This is a subject that comes up from time to time. A typical example is this thread: http://www.pizzamaking.com/forum/index.php/topic,2964.msg25398/topicseen.html#msg25398.

My observation is that the trend on the forum had been toward slightly underkneaded doughs rather than long-kneaded doughs, even for doughs that use what might be considered "weaker" flours, such as some low-protein, low-gluten 00 flours which typically (but incorrectly) have called for using very long knead times. I think it is also important to keep in mind that knead times in relation to a dough batch means very little out of context. What I mean by that statement is that for a particular knead time to mean anything, it has to be specified in the context of several factors, including 1) the mixer used (e.g., its type, brand and model), 2) the bowl shape and capacity, 3) the size of the dough batch, 4) the hydration of the dough, 5) the tool used to knead the dough (e.g., paddle or helical or C-dough hook), 6) and the mix/knead speed(s). These factors also presuppose that the user does not stop the machine during the knead process to reorient the dough (e.g., if it rides high on the dough hook), help incorporate pesky ingredients (like oil), or otherwise help the dough along. Otherwise one has to exclude these events when calculating the total knead time.

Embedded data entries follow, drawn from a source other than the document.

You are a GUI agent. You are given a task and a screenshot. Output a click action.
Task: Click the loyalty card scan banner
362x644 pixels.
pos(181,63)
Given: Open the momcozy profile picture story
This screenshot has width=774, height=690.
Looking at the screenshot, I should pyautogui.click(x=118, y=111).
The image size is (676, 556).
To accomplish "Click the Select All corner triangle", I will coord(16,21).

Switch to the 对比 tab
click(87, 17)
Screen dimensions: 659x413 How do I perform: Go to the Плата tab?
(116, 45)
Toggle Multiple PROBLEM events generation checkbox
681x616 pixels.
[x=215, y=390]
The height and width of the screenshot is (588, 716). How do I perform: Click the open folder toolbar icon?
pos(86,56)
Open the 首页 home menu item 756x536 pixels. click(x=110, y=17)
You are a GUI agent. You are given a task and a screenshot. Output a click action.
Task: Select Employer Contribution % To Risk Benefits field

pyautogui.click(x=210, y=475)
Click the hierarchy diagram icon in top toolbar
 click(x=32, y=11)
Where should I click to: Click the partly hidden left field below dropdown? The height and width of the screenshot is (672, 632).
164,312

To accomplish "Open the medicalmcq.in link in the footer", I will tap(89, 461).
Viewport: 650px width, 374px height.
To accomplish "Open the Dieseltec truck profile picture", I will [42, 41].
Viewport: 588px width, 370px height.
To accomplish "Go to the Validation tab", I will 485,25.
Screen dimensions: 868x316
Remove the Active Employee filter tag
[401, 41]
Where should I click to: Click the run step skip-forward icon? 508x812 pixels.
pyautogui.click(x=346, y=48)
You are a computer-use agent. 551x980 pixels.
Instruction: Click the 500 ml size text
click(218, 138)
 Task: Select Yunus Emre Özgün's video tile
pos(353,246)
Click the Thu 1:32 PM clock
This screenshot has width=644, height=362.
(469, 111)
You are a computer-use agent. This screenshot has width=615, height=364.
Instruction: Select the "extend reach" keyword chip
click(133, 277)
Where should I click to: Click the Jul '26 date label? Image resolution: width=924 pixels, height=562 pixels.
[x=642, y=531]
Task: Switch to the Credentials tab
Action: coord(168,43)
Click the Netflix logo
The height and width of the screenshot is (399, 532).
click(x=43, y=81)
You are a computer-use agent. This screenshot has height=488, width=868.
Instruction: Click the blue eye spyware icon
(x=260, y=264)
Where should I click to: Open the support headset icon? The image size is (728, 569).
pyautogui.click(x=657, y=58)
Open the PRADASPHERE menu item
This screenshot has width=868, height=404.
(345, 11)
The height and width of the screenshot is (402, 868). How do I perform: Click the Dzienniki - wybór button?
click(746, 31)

My advice is to look to achieve the desired finished dough texture, consistency and feel rather than slavishly following a particular knead time (unless it is specified in the context described above). I personally look for the dough to be soft, smooth (i.e, with few or no surface irregularities), and a bit on the tacky side. In a typical home stand mixer, the dough will usually reach this state when the dough pulls away from the sides of the mixer bowl and there is a little patch that sticks to the "dimple" at the center of the bottom of the mixer bowl. As it so happens, for the typical dough batch size I make (e.g., about 21 ounces for a typical 16-inch Lehmann NY style dough), the average knead time (which excludes mixing time at the Stir or 1 speed), is around 5-7 minutes. I tend to use the 1 and/or 2 speed of my KitchenAid mixer for the basic kneading (after adding the oil in my case) but if I used, say, the 3 speed, the total knead time would be less. That is why I pay more attention to the dough condition than the actual elapsed knead time.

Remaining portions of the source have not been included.